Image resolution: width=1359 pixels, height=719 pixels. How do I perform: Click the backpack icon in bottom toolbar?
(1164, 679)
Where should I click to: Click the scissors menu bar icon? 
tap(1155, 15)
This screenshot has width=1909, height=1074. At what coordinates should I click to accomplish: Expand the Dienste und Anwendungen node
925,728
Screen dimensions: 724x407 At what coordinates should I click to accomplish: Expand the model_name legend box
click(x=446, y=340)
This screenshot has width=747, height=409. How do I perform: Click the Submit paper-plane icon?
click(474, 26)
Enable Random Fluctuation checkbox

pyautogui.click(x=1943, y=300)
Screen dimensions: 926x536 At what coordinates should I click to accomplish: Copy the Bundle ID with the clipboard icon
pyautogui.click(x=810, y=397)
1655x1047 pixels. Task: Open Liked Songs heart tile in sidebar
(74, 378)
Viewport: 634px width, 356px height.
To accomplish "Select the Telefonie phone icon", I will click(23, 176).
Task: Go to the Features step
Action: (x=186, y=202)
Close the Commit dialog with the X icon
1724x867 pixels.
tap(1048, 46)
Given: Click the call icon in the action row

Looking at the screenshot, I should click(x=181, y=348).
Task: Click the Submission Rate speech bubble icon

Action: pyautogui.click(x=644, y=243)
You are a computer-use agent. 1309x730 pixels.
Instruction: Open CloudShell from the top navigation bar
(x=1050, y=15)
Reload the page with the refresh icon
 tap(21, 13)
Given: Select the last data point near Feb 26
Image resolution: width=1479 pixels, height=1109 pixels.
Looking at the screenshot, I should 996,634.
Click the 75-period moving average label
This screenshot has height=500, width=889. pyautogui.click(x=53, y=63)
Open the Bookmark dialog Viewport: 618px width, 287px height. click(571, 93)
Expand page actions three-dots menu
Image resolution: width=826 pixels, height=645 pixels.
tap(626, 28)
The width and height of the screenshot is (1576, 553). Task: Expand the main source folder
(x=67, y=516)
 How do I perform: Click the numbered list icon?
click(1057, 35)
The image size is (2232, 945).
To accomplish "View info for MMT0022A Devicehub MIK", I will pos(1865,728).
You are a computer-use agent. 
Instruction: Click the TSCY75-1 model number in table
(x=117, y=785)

* * *

▶ [Description of the task] Write out, unaltered, the lines from the opening of the listing through the line that includes "Viewport: 634px width, 356px height.".

▶ [Result]
Image resolution: width=1359 pixels, height=719 pixels. How do I perform: Click the backpack icon in bottom toolbar?
(1164, 679)
Where should I click to: Click the scissors menu bar icon? 
tap(1155, 15)
This screenshot has width=1909, height=1074. At what coordinates should I click to accomplish: Expand the Dienste und Anwendungen node
925,728
Screen dimensions: 724x407 At what coordinates should I click to accomplish: Expand the model_name legend box
click(x=446, y=340)
This screenshot has width=747, height=409. How do I perform: Click the Submit paper-plane icon?
click(474, 26)
Enable Random Fluctuation checkbox

pyautogui.click(x=1943, y=300)
Screen dimensions: 926x536 At what coordinates should I click to accomplish: Copy the Bundle ID with the clipboard icon
pyautogui.click(x=810, y=397)
1655x1047 pixels. Task: Open Liked Songs heart tile in sidebar
(74, 378)
Viewport: 634px width, 356px height.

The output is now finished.